Even as most taxpayers will be busy this coming week making plans for the year-end and the New Year, Union finance minister Nirmala Sitharaman and her colleagues will be pouring over numbers and cogitating over ideas finalising the Budget statement and speech scheduled for February 1. While the speech itself goes through several drafts till almost the very last day, with the Prime Minister giving his imprimatur, the budgetary numbers and major proposals would be in the pipeline by early January. What the government has to do and can do would depend to a large extent on those numbers.
The annual Budget speech of the Narendra Modi government has stuck to a pattern over the years. Half the speech is devoted to making claims about all the good work done and the other half to what is proposed to be done. There is very little focus on the actual stuff of an annual fiscal statement to Parliament, on why revenue estimates have departed from Budget estimates and on the implications of various proposals on the expenditure side and the revenue side.
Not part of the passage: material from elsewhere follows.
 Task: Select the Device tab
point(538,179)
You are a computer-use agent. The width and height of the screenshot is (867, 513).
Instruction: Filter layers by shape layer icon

The real scrutiny of the Budget is left to analysts who spend the next few days analysing Budget proposals. In any case, few are interested in anything more than what the tax proposals mean for their home budgets. All the grand plans and proposals are for party spokespersons to sell on prime time.
With the introduction of the Goods and Services Tax, the annual Budget speech has been robbed of some of its usual excitement since there was a ti.